HomeStreet (NASDAQ:HMST) missed the mark on its most recent earnings release and has seen estimates drop substantially over the last six months. It is a Zacks Rank No. 5 (Strong Sell). It is the Bear of the Day.
Mortgage Rates Move Up
Over the last few weeks, interest rates have moved higher and that has caused rates for mortgages to increase as well. Along with light housing inventory, this will keep some buyers on the sidelines, which could hurt the real estate lending business for HMST.
HomeStreet (HMST) is a diversified financial services company headquartered in Seattle, Wash., serving consumers and businesses in the Pacific Northwest, California, and Hawaii. The company operates four primary lines of business: Community Banking, Single Family Lending, Commercial Real Estate Lending, and Residential Construction Lending. Its principal subsidiaries are HomeStreet Bank and HomeStreet Capital Corporation.
The most recent quarter was a big miss, with the company reporting earnings of $0.74 when the Zacks Consensus Estimate was calling for $0.84. The 10-cent negative earnings surprise translates to a 11.9% miss.

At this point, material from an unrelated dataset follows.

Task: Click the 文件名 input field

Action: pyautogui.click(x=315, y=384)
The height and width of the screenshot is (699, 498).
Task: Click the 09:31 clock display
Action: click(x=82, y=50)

The top line also came in $5 million light, so that's another miss of 6% on top. Besides that quarter, things have been mostly good for HMST. Prior to the earnings miss the company posted four straight positive earnings surprises.
HomeStreet Bank is a Washington state chartered savings bank with a network of 23 retail bank branches, 28 standalone lending centers, and three standalone commercial lending centers in Washington, Oregon, California, and Hawaii. Its size may keep some investors out of it beyond its limited geographical footprint.
Earnings Estimates Plunge
Estimates for HMST have done nothing but fall all year. The 2013 Zacks Consensus Estimate was $5.40 at the start of the year, and that quickly dropped to $5.07 in the following month. By May the number was down to $3.57, and it is currently at $2.93. That is a significant decrease in just a little over six months. The 2014 Zacks Consensus Estimate has also been moving lower. It stood at $5.43 in February, but had fallen to $4.12 in May and is currently $3.73. The question becomes: When will estimates stop falling?
The valuation picture HMST looks really good -- that is, if you can get past the whole negative earnings growth expectations in 2013. The P/E multiples of 4.6x trailing and 7.7x forward would make value investors get interested, as would a 1.2x book multiple. But investors need to look past low multiples and understand why they are low before making an investment in a stock like HMST.
The year-to-date chart is one that will turn the stomachs of most investors. The limited footprint of the company can expose it to specific weaknesses that may be seen just in the Pacific Northwest, and that is a risk that many may not want to see. In the more immediate term, the increased rates may help net interest margin, but those rates are likely to change soon.